Líneas de vida overhead con retráctil
Cuando la línea de vida es overhead y el trabajador se conecta mediante un anticaídas retráctil a cierta distancia del rail, el sistema debe permitir un desplazamiento fluido y continuo. En estos casos, el raíl es mejor opción, ya que evita tirones, bloqueos y activaciones falsas del retráctil.
Este tipo de líneas de vida es habitual en estructuras metálicas, zonas de producción o donde el operario necesita moverse con libertad sin entorpecer su paso.

Líneas de vida en pared
En fachadas y paredes se pueden instalar tanto sistemas de raíl como de cable, pero la elección depende directamente del uso. Si la línea de vida se va a utilizar para que el trabajador se desplace con seguridad mientras realiza una inspección, un mantenimiento, una limpieza u otro trabajo, la opción más eficiente es una línea de cable.
Sin embargo, si sobre esa línea se van a realizar descensos, trabajos suspendidos o acceso por cuerdas, entonces es imprescindible utilizar un sistema de raíl, ya que es el único que permite trabajar de forma estable y certificada para este tipo de operaciones.

Overhead con acceso a la línea
En zonas donde la línea de vida aérea está a poca distancia del operario, como pasarelas técnicas o zonas de acceso a equipos, una línea de vida de cable es la opción ideal. Siempre que el trabajador pueda acceder al sistema sin dificultad, el cable cumple con la EN 795 y ofrece una solución segura y rentable. En estos casos, también puede instalarse raíl.
EN SIO 795 + trabajo a realizar
Tanto una línea de vida de raíl como una de cable pueden estar certificadas según la EN 795, pero esta normativa solo asegura que el sistema resiste una caída. No indica si ese sistema es el más adecuado para el tipo de trabajo que se va a realizar.
Por eso, en el diseño de una línea de vida también se deben tener en cuenta factores como el tipo de tarea, la frecuencia de uso, el número de usuarios, los equipos que se van a conectar o el riesgo de efecto péndulo.

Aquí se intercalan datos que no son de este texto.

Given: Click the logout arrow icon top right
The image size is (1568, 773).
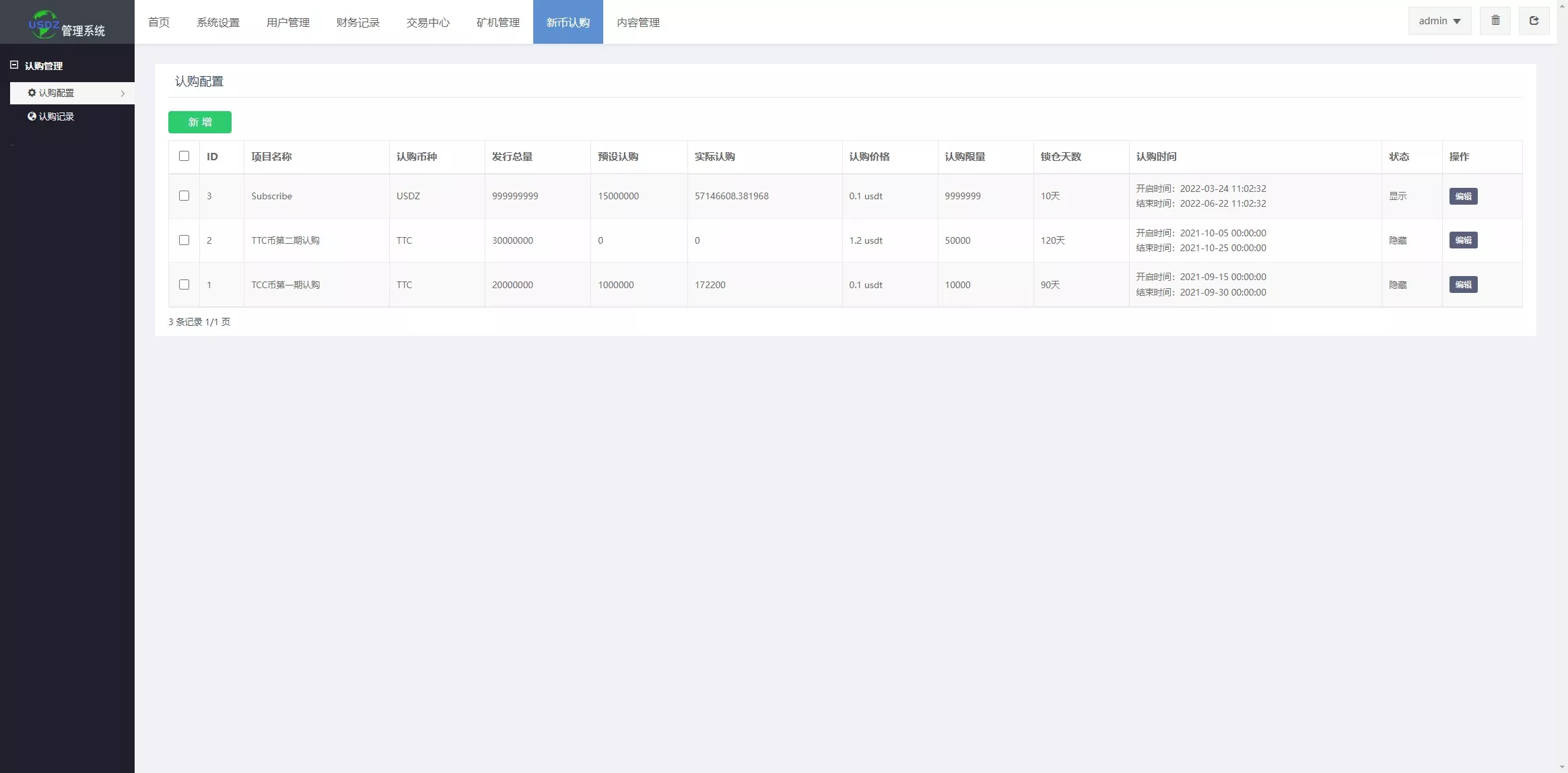Looking at the screenshot, I should coord(1534,20).
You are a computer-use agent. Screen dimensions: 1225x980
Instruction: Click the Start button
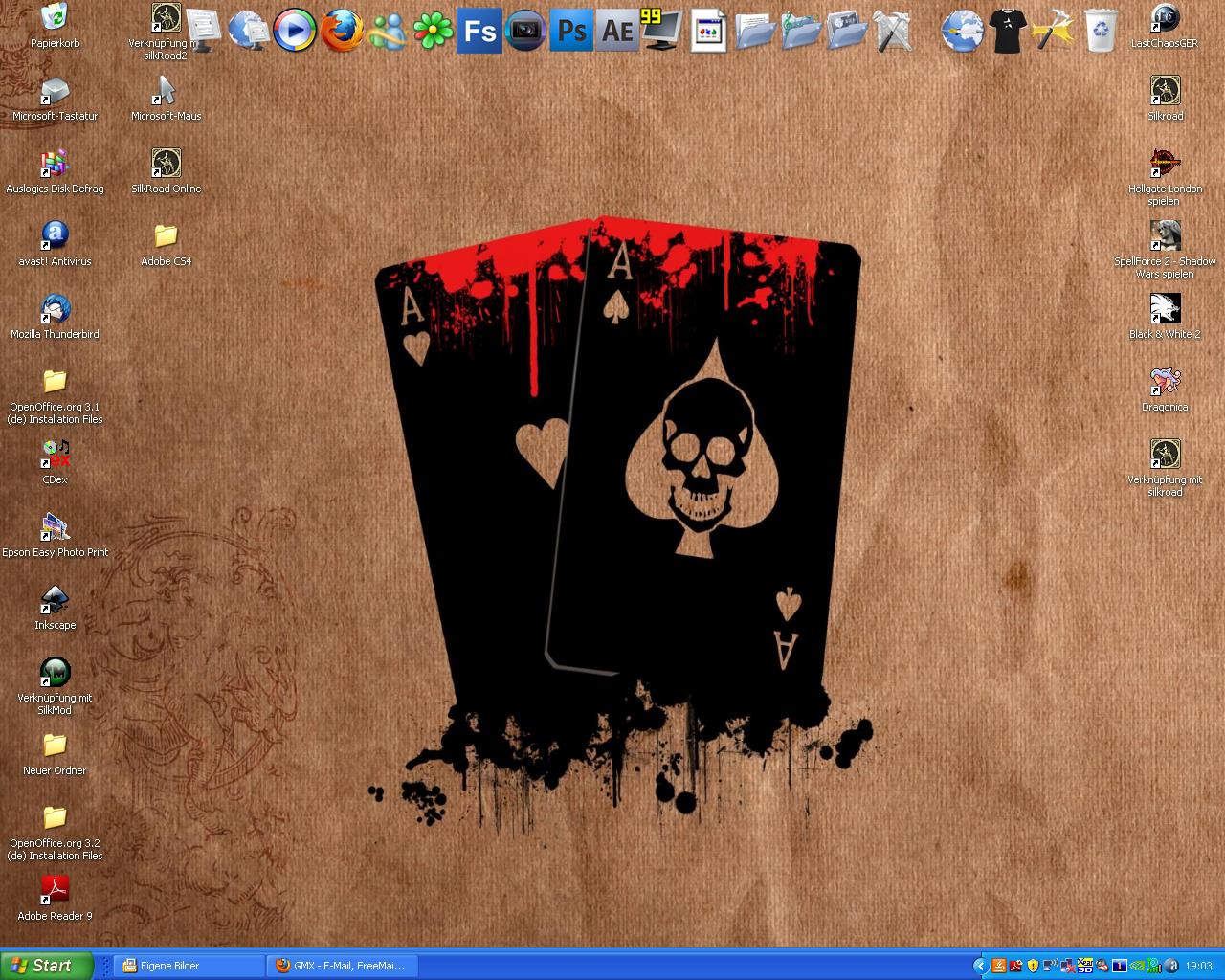(47, 966)
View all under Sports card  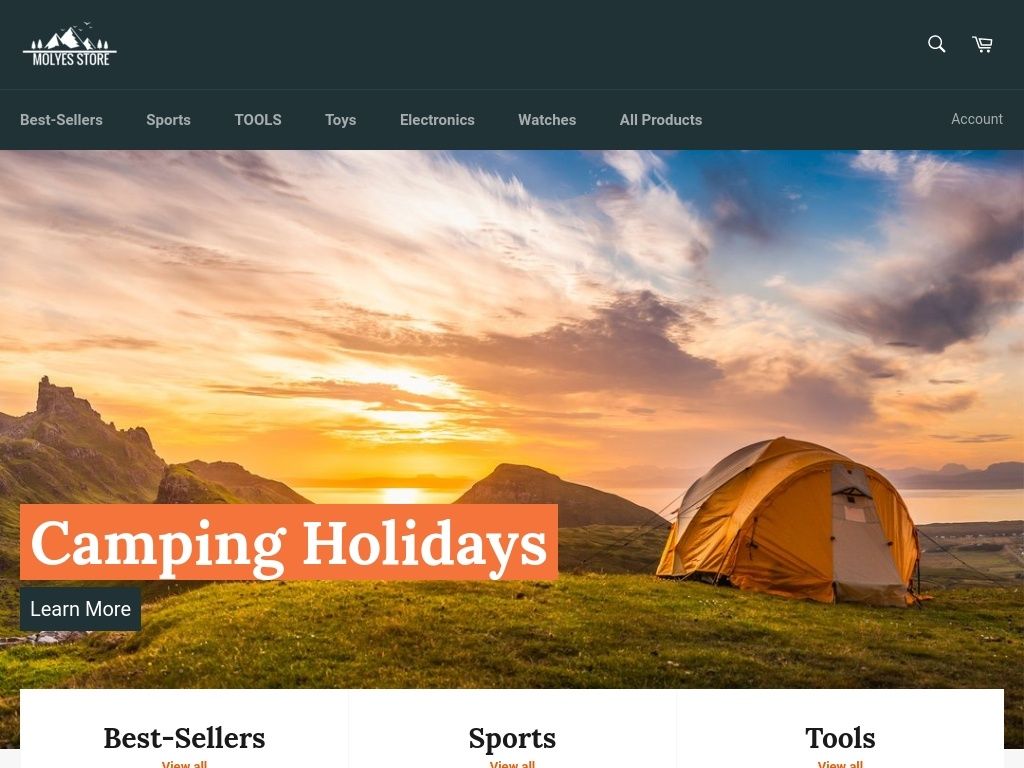512,763
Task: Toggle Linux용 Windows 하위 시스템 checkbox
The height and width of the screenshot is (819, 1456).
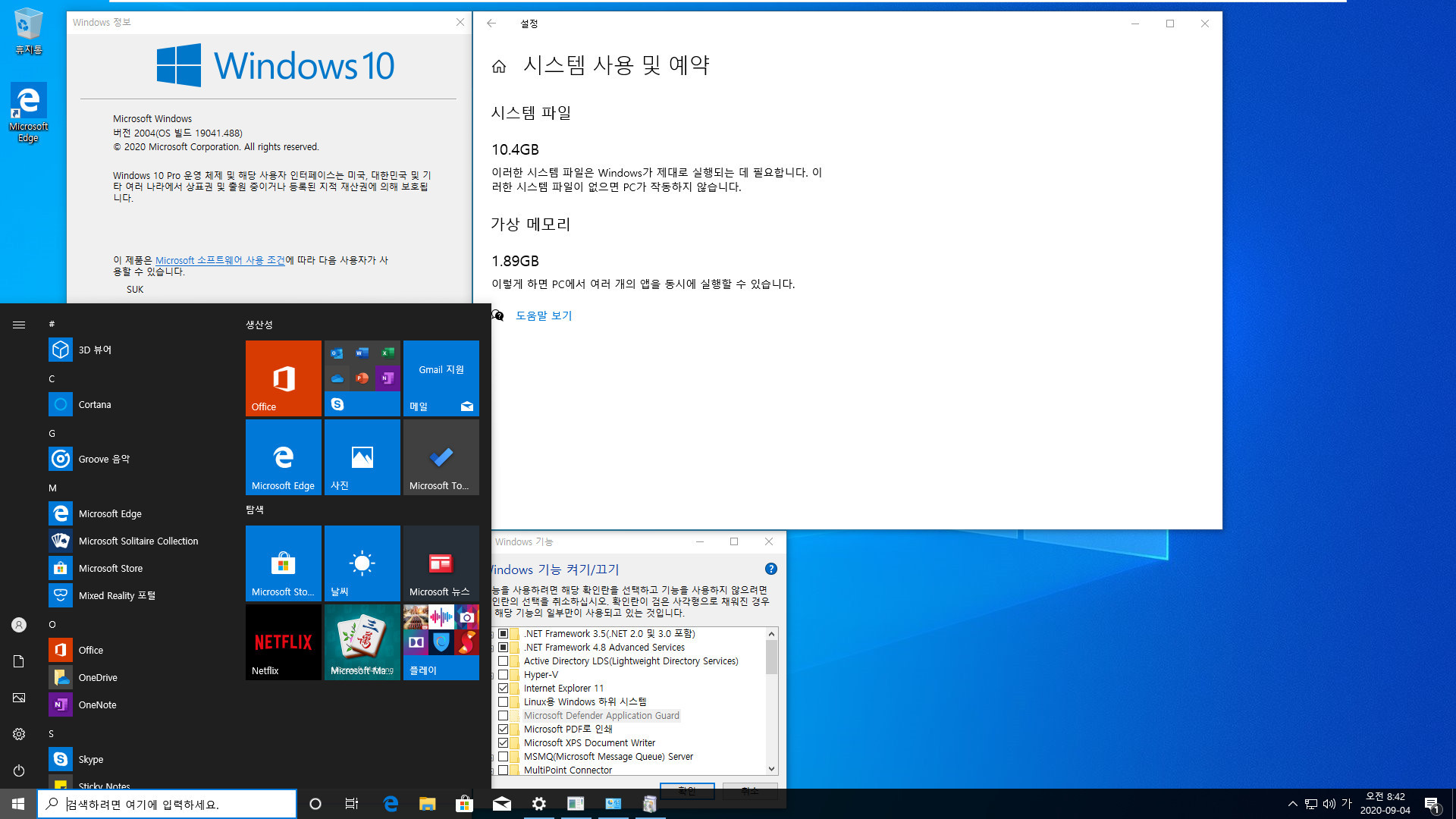Action: [503, 701]
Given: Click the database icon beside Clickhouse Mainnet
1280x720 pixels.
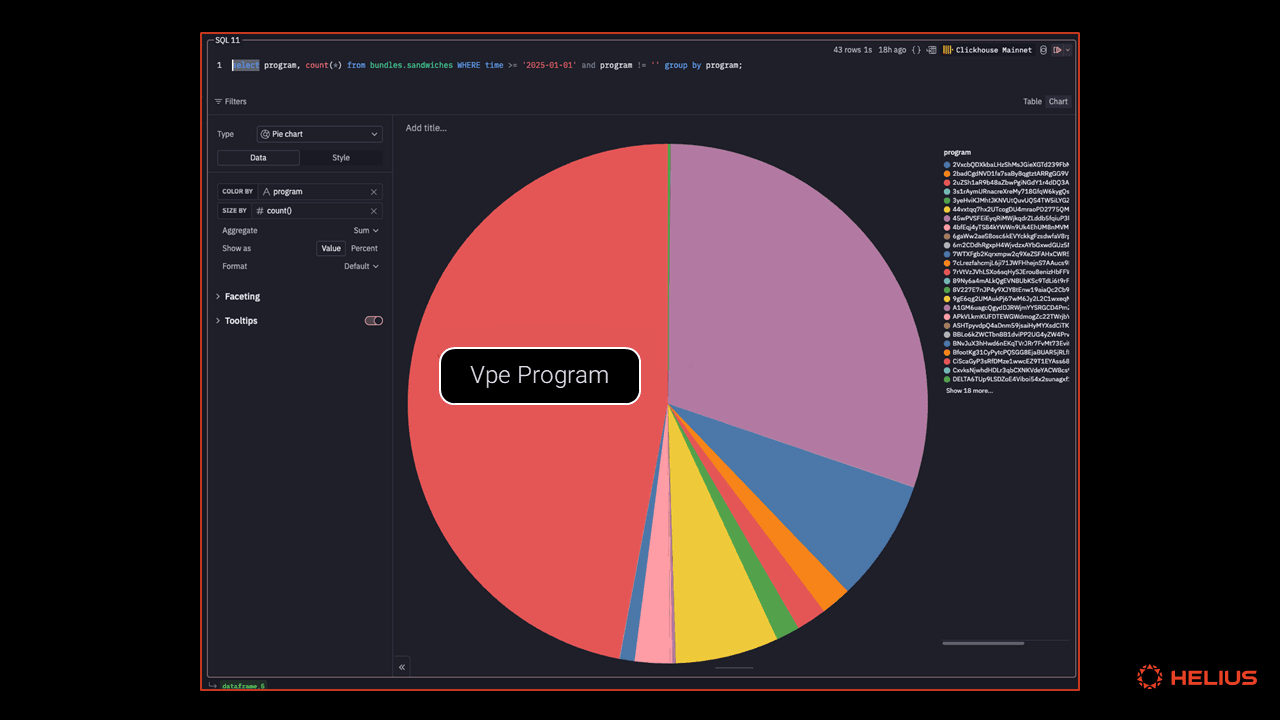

Estos y muchos más parámetros son los que tenemos en cuenta en InselPro a la hora de diseñar una línea de vida.
Conclusión
La verdadera pregunta no es si una línea de vida debe ser de raíl o de cable, sino qué uso se le va a dar. Elegir el sistema correcto permite trabajar de forma más segura, más cómoda y más eficiente, además de optimizar la inversión.
En Inselpro diseñamos cada línea de vida bajo los requisitos de la EN ISO 795 y en función del uso real: mantenimiento, desplazamiento, trabajos verticales o accesos técnicos. Porque una línea de vida bien elegida no solo protege, también mejora la forma de trabajar.